> [What you need to do]:
Tally up the lines in the following entries where the string "will" appears, and answer with the number alone.

Source data

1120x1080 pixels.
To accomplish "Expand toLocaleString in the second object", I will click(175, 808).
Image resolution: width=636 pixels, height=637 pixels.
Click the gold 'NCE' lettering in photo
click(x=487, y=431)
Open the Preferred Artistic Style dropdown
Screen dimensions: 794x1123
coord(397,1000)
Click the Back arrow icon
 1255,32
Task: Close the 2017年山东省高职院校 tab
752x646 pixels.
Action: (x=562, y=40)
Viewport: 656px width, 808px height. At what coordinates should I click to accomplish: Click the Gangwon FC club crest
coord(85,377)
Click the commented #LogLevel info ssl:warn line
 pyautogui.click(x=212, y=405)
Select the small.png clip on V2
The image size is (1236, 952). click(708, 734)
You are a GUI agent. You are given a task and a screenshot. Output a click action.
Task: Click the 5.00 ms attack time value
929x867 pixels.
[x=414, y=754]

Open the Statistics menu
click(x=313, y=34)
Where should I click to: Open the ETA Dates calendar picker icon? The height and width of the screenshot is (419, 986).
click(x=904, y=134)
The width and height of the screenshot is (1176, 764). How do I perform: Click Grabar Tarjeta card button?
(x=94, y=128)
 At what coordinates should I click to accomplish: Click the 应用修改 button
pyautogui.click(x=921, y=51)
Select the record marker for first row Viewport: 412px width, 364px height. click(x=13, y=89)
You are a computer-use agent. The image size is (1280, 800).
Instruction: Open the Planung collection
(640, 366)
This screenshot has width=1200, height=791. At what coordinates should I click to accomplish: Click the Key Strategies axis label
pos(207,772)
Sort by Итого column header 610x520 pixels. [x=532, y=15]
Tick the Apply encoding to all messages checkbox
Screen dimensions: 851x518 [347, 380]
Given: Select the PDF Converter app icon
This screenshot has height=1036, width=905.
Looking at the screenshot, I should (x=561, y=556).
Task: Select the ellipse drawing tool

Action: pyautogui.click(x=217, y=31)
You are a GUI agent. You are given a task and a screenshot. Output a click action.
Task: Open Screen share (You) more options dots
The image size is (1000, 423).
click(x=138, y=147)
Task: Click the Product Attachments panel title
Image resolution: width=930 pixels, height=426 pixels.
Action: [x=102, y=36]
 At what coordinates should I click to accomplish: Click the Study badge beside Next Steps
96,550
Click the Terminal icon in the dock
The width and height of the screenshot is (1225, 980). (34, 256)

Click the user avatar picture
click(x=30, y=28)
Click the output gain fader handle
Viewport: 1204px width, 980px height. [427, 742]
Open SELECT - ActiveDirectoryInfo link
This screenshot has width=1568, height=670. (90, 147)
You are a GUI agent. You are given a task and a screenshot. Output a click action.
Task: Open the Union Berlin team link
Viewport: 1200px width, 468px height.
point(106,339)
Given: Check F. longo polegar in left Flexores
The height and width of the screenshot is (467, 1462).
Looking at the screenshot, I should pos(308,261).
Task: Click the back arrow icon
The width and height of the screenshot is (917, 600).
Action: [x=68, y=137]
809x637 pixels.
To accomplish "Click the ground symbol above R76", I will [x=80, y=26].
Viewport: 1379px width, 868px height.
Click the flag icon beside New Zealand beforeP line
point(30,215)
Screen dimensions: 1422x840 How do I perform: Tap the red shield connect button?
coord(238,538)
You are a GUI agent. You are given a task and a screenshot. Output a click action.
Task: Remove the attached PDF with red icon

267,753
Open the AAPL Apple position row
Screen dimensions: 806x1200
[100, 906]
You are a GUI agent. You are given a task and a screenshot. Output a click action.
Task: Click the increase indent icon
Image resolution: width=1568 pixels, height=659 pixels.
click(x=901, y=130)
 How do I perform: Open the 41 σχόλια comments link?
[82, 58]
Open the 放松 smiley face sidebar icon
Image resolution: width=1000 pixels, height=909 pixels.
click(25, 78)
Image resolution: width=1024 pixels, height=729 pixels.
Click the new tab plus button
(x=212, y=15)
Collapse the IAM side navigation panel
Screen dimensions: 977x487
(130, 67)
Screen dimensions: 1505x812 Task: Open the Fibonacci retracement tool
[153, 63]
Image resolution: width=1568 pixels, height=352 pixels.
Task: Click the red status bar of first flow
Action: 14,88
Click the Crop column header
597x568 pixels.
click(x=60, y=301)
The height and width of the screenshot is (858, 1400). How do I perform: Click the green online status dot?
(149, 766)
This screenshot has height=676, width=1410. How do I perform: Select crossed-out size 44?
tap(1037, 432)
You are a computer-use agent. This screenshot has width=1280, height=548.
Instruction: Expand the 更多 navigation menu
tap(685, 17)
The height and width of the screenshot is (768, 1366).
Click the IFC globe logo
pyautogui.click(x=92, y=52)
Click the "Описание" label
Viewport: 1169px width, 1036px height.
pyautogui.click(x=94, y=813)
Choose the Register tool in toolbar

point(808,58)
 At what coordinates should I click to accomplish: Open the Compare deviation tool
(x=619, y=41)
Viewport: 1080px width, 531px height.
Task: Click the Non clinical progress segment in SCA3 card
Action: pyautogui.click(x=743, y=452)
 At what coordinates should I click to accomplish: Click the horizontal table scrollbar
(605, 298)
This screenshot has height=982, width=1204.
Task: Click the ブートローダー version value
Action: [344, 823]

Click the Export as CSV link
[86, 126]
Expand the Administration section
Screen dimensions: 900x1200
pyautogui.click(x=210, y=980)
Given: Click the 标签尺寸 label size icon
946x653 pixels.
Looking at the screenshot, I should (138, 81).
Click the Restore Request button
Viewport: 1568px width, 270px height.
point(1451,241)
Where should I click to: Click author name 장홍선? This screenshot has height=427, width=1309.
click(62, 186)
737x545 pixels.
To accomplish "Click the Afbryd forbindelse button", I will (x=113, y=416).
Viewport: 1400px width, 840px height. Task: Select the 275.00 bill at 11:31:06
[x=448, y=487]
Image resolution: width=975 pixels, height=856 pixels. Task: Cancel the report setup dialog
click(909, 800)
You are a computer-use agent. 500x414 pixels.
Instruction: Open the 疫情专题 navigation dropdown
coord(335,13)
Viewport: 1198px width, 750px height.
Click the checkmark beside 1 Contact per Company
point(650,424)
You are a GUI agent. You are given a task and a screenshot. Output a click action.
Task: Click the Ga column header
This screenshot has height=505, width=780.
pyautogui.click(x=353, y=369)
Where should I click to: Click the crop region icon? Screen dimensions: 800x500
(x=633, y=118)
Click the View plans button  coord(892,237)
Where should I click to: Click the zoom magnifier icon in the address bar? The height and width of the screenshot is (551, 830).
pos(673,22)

> [Output for this task]:
3